__TEXT__:
===============
Wow great kill. Who gives a ****...yes you can build a faster car...and for more money ect. But is that not the point of some of us doing what we do?...cause we know there are faster cars to be built or bought out there...that is not what it is always about...you are missing the point here kids. It is using what you have... it is driving what you like....

Its and old VW!... and seriously...Z06 or not...that **** is fuuuuuunnnyyy:thumbup::thumbup:


Kinda funny I was juuuust talking about situations like this....
http://forums.vwvortex.com/showthread.php?4992977-Mandrel-bent-exhaust-in-WA...who-does-it


Funny vid...good post:thumbup:


----------



## dub_slug (May 12, 2008)

My GTI was built with my owns two hands( and a few others) ....Not bought with a stack of mid-life crisis cash 

Hope to have more videos up soon!


----------



## Juiced6 (Feb 1, 2004)

dub_slug said:


> My GTI was built with my owns two hands( and a few others) ....Not bought with a stack of mid-life crisis cash
> 
> Hope to have more videos up soon!


i built my first one - found it cheaper to buy them so thats what i did the next time


----------



## dub_slug (May 12, 2008)

Yea I'll probably be buying my third vrt as well. But i was referring more to those people who buy a corvette or something with a similar price tag....


**** you can buy a used .:R and turbo that for cheaper than a vette


----------



## colovw (Aug 27, 2007)

Trying to figure out which road you're on. 287?
===============
__DATA LISTING__:
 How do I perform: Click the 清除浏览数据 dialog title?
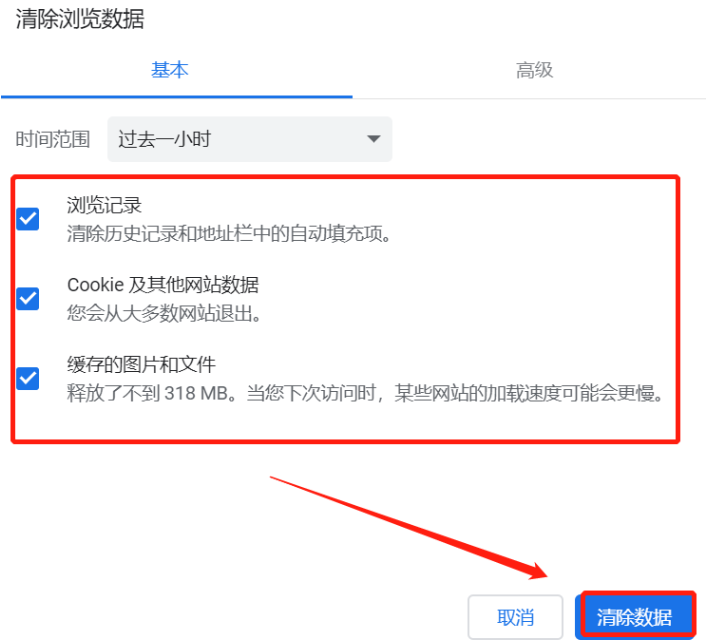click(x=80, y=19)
===============
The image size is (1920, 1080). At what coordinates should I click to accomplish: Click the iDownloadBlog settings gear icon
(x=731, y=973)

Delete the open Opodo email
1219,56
===============
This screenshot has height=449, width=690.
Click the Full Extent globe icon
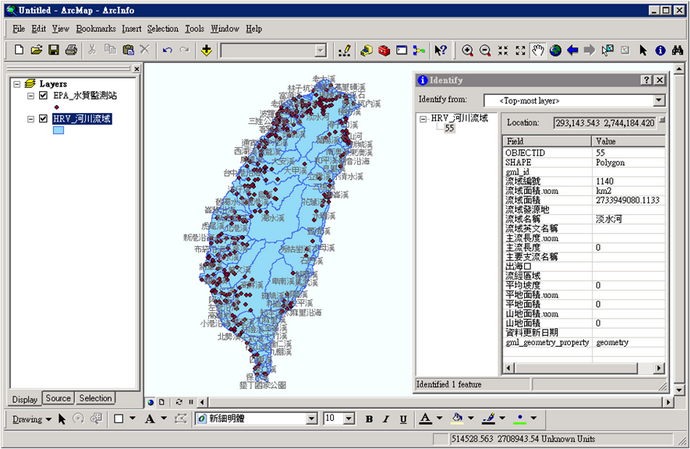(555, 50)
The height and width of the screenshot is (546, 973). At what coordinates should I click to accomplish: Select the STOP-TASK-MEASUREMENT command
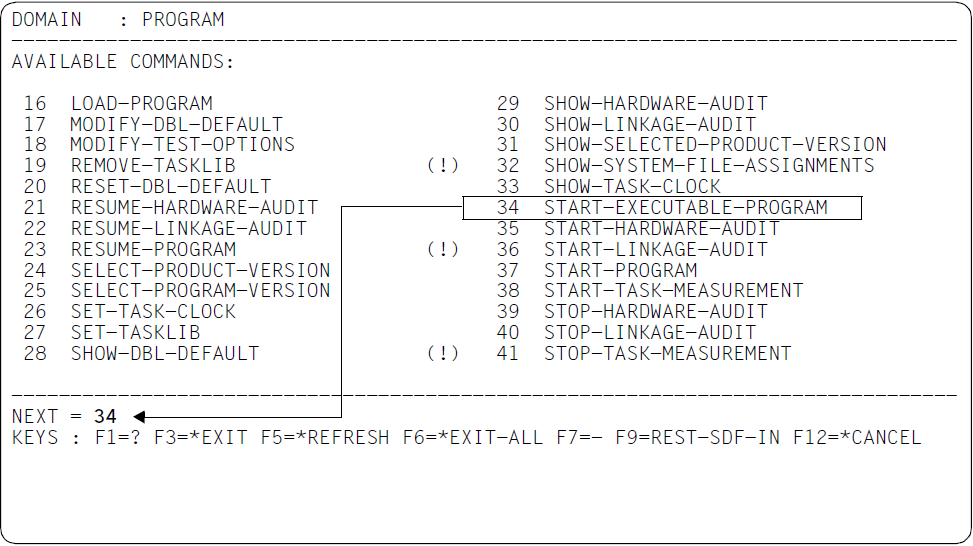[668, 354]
===============
__PROMPT__:
Reproduce the forum thread in full, word for word. Work from the forum thread only and leave the data aside.

__THE COMPLETED TASK__:
Wow great kill. Who gives a ****...yes you can build a faster car...and for more money ect. But is that not the point of some of us doing what we do?...cause we know there are faster cars to be built or bought out there...that is not what it is always about...you are missing the point here kids. It is using what you have... it is driving what you like....

Its and old VW!... and seriously...Z06 or not...that **** is fuuuuuunnnyyy:thumbup::thumbup:


Kinda funny I was juuuust talking about situations like this....
http://forums.vwvortex.com/showthread.php?4992977-Mandrel-bent-exhaust-in-WA...who-does-it


Funny vid...good post:thumbup:


----------



## dub_slug (May 12, 2008)

My GTI was built with my owns two hands( and a few others) ....Not bought with a stack of mid-life crisis cash 

Hope to have more videos up soon!


----------



## Juiced6 (Feb 1, 2004)

dub_slug said:


> My GTI was built with my owns two hands( and a few others) ....Not bought with a stack of mid-life crisis cash
> 
> Hope to have more videos up soon!


i built my first one - found it cheaper to buy them so thats what i did the next time


----------



## dub_slug (May 12, 2008)

Yea I'll probably be buying my third vrt as well. But i was referring more to those people who buy a corvette or something with a similar price tag....


**** you can buy a used .:R and turbo that for cheaper than a vette


----------



## colovw (Aug 27, 2007)

Trying to figure out which road you're on. 287?